Tensor Cores
Tensor cores are specialized hardware accelerators designed to optimize matrix operations, which are crucial for deep learning and artificial intelligence algorithms.
Enabling tensor cores can be as straightforward as modifying a single line of code in the existing matmul_kernel
function:
mma = make_tiled_mma(MMAOP_8x8x4_F32F16F16F32_NT(),
atom_layout,
tiler)
The NT in MMAOP8x8x4F32F16F16F32_NT indicates that A is in M-major order and B is in N-major order.
Let's explore a minimal example
mma = make_tiled_mma(MMAOP_16x8x8_F32TF32TF32F32_TN())
print_typst(mma)
At first glance, the diagram may seem complex, but the concept is straightforward: the threads collective load data from matrices A
and B
according to the specified layout. During the matrix multiply-accumulate (MMA) computation, data is internally shared among threads—a process that is not transparent to the user. Once the computation is complete, each thread stores the results as dictated by the layout of matrix C
shown in the illustration.
function matmul_kernel(A, sA_layout, copy_A,
B, sB_layout, copy_B,
C, mma)
sA = MoYeSharedArray(eltype(A), sA_layout)

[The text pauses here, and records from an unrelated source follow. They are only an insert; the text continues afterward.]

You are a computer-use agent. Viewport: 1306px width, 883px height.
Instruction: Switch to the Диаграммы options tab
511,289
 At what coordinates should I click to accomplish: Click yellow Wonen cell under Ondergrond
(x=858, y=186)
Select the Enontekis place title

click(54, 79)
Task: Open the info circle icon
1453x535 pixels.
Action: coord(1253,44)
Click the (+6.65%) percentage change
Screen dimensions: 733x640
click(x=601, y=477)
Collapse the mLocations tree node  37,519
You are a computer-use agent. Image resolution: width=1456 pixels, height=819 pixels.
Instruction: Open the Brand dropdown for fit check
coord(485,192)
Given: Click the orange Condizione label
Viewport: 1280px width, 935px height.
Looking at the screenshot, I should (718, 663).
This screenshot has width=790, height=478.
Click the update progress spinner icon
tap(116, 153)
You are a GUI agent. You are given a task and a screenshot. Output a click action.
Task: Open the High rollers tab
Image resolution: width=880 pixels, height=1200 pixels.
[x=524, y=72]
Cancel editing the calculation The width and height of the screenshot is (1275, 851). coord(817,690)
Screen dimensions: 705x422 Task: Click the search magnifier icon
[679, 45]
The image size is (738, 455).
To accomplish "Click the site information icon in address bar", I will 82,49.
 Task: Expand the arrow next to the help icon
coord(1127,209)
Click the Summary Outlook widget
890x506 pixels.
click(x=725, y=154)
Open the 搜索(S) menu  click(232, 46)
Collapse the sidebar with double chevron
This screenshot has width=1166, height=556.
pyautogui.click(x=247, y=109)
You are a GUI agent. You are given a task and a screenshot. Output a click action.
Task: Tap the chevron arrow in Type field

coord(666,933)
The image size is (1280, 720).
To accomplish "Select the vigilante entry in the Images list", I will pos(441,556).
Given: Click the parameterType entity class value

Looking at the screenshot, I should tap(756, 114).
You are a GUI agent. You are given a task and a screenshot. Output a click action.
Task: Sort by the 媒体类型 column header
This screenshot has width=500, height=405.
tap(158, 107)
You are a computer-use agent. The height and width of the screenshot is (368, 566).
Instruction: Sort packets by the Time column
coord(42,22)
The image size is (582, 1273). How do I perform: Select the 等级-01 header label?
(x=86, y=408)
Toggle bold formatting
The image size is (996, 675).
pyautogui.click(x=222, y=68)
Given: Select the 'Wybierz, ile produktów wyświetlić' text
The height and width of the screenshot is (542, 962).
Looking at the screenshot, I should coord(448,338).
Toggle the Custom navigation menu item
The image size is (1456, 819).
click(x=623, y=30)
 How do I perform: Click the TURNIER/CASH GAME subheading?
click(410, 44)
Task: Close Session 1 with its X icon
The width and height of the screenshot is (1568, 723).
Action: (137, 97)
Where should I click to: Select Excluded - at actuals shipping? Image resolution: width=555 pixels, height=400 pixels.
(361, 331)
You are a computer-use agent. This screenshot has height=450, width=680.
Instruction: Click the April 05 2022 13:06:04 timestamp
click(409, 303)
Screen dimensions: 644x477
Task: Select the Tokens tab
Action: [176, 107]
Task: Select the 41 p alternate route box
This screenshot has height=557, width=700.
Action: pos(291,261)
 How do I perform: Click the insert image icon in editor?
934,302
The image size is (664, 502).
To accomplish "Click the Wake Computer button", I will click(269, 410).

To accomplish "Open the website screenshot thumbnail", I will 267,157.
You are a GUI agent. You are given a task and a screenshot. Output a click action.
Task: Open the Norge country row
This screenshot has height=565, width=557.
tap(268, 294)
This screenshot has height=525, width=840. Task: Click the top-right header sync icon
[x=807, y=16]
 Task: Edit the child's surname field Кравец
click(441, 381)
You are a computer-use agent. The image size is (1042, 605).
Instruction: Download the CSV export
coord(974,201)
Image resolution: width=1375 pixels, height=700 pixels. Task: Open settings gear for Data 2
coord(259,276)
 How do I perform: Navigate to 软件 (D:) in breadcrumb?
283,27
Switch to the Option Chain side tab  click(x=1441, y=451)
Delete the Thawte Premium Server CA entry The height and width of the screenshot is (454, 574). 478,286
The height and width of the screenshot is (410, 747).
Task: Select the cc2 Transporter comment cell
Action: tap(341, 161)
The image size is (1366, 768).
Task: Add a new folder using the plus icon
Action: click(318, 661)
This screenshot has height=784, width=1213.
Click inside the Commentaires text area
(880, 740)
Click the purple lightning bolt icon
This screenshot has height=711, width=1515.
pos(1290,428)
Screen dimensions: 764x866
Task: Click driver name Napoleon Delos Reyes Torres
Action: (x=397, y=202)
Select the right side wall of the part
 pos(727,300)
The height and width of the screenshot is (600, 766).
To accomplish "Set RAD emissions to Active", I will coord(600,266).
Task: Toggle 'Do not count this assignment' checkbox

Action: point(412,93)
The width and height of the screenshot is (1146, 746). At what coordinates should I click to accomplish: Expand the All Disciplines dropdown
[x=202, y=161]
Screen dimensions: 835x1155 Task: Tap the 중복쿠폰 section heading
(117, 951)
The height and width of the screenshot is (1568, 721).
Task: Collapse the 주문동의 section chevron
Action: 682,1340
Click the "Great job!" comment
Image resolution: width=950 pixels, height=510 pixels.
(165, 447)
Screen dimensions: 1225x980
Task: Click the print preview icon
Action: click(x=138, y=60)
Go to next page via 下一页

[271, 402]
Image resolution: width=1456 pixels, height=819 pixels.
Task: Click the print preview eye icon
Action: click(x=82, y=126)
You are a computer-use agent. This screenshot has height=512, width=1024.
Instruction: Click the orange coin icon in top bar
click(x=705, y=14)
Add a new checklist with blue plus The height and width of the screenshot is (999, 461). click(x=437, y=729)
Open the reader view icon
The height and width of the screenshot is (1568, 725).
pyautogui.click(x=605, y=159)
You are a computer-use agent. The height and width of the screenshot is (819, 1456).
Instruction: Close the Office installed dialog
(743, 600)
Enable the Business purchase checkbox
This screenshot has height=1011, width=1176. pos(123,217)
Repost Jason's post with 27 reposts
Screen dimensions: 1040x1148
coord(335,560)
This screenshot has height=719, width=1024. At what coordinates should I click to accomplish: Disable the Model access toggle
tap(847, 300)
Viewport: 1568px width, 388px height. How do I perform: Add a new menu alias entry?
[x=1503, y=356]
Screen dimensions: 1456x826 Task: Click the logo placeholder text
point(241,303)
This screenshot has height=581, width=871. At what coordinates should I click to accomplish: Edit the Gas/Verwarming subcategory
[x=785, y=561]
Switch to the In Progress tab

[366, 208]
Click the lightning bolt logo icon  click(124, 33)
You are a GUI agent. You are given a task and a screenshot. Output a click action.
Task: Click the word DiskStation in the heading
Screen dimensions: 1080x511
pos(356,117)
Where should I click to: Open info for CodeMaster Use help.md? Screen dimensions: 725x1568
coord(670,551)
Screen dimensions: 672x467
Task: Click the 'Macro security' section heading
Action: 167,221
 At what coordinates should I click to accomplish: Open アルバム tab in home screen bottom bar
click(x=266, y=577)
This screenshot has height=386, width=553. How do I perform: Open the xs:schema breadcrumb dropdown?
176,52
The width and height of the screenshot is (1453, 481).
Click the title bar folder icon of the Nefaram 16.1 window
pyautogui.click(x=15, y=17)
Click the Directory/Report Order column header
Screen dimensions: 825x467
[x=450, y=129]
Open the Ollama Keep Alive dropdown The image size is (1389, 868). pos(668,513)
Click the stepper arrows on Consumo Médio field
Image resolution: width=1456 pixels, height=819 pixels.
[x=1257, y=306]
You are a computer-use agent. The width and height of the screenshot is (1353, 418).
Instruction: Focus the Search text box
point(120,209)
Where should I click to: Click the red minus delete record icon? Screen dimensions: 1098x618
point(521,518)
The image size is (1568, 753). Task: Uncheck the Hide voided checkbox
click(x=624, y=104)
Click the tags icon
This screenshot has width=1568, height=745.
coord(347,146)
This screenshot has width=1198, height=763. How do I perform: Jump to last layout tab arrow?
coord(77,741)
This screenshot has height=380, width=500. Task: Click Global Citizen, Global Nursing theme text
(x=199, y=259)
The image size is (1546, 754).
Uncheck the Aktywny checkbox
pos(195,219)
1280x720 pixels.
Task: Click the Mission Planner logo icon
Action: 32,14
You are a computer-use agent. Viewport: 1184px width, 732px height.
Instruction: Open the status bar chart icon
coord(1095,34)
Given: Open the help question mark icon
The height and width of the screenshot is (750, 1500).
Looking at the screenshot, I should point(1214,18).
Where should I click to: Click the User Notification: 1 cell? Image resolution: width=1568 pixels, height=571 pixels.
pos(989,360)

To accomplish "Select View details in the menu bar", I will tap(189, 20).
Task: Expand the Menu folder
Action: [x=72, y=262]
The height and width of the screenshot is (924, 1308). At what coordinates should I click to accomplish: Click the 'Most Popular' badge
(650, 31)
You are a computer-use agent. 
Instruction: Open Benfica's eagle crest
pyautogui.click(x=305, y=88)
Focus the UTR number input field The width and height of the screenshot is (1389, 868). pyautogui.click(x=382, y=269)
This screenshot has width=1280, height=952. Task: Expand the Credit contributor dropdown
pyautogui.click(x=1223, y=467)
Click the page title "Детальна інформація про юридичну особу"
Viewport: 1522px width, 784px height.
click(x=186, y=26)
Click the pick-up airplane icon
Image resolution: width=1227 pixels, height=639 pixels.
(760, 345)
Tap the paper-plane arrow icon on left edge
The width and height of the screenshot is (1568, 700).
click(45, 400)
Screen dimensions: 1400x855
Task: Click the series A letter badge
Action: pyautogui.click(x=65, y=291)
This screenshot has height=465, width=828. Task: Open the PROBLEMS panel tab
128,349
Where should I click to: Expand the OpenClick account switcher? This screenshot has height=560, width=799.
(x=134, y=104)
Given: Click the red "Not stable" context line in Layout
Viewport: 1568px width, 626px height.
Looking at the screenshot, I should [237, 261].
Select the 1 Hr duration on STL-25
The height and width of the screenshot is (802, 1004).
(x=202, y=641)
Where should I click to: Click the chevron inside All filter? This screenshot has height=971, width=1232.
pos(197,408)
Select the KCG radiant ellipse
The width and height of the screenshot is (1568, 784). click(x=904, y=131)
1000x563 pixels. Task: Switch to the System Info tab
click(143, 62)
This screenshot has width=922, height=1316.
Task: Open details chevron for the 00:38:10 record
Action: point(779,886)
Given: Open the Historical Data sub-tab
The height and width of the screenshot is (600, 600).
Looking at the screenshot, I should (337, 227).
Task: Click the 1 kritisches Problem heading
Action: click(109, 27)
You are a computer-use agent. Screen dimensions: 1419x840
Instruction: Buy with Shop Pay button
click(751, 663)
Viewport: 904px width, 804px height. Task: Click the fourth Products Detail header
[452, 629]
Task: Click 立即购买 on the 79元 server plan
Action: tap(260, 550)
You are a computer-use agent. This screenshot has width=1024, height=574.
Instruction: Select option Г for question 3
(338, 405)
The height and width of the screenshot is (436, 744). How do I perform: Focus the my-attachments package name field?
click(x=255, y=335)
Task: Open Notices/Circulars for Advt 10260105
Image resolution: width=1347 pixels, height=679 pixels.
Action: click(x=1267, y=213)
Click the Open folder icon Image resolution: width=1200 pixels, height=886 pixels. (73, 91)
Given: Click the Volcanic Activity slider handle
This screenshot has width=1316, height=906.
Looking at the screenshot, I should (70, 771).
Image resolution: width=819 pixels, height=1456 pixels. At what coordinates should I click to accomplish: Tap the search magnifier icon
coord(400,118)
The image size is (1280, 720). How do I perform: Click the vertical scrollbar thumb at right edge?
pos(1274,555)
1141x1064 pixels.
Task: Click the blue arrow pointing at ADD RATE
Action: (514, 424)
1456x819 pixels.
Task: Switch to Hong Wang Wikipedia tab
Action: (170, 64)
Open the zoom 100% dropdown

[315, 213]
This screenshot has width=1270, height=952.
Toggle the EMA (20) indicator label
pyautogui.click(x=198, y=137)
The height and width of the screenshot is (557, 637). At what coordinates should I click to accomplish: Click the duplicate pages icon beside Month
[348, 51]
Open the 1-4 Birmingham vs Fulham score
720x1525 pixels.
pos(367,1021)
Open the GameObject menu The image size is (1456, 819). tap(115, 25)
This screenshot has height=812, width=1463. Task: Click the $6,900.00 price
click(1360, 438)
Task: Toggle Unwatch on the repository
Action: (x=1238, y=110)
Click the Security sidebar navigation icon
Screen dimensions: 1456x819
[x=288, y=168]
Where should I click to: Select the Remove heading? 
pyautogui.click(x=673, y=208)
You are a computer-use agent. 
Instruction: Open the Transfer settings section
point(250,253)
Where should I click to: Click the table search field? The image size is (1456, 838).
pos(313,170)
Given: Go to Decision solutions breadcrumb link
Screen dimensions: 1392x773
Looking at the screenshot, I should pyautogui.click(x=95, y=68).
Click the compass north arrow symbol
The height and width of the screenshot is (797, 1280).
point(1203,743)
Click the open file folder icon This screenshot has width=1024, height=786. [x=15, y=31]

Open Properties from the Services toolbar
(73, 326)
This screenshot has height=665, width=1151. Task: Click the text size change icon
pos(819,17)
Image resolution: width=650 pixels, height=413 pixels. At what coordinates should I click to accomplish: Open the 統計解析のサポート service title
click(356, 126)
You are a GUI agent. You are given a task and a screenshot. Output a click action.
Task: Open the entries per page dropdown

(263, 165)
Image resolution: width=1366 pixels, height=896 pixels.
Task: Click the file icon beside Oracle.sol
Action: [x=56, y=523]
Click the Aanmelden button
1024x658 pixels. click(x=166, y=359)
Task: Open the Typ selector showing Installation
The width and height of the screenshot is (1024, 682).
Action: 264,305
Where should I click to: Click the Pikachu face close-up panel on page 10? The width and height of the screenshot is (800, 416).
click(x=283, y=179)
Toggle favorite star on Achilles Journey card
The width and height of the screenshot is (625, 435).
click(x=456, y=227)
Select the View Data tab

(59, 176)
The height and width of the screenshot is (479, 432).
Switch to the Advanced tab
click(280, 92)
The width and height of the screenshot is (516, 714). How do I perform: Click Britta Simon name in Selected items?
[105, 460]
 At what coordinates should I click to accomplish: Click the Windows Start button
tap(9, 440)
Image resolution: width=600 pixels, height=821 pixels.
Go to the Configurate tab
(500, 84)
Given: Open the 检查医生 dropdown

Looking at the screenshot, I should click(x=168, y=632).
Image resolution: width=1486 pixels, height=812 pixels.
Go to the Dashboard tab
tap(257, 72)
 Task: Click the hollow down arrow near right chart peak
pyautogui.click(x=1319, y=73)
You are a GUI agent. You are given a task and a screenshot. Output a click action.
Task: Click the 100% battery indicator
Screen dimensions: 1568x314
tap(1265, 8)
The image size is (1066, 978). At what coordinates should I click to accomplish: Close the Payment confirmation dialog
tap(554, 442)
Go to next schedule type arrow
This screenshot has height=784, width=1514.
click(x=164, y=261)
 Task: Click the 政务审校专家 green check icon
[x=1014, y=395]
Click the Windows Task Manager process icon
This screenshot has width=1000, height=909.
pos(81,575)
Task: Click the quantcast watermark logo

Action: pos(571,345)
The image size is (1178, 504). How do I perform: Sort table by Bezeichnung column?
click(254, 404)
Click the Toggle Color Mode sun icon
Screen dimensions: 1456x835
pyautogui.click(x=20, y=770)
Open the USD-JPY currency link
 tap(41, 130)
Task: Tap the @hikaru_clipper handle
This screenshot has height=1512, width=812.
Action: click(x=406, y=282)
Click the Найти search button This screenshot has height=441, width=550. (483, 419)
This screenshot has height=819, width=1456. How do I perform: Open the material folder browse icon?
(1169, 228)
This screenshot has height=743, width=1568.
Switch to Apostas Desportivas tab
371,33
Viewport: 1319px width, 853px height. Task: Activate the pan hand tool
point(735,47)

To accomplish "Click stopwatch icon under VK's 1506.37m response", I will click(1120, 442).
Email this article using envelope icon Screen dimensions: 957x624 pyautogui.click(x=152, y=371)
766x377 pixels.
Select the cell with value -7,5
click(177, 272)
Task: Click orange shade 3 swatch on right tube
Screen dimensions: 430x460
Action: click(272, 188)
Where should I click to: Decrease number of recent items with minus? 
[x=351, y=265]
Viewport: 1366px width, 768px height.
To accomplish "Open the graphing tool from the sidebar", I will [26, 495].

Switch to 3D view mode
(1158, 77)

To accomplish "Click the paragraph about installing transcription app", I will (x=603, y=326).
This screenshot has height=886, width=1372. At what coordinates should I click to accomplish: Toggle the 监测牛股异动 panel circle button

sB = MoYeSharedArray(eltype(B), sB_layout)
mA = MoYeArray(A)
mB = MoYeArray(B)
mC = MoYeArray(C)
bM = size(sA_layout, 1)
bN = size(sB_layout, 1)
bK = size(sB_layout, 2)
gA = @tile mA (bM, bK) (blockIdx().x, :)
gB = @tile mB (bN, bK) (blockIdx().y, :)
gC = @tile mC (bM, bN) (blockIdx().x, blockIdx().y)
# copy partition
thr_copy_a = get_slice(copy_A, threadIdx().x)
tAgA = partition_S(thr_copy_a, gA) # (CPY, CPY_M, CPY_K, k)
tAsA = partition_D(thr_copy_a, sA) # (CPY, CPY_M, CPY_K)
thr_copy_b = get_slice(copy_B, threadIdx().x)
tBgB = partition_S(thr_copy_b, gB) # (CPY, CPY_N, CPY_K, k)
tBsB = partition_D(thr_copy_b, sB) # (CPY, CPY_N, CPY_K)
# mma partition
thr_mma = get_slice(mma, threadIdx().x)
tCsA = partition_A(thr_mma, sA) # (MMA, MMA_M, MMA_K)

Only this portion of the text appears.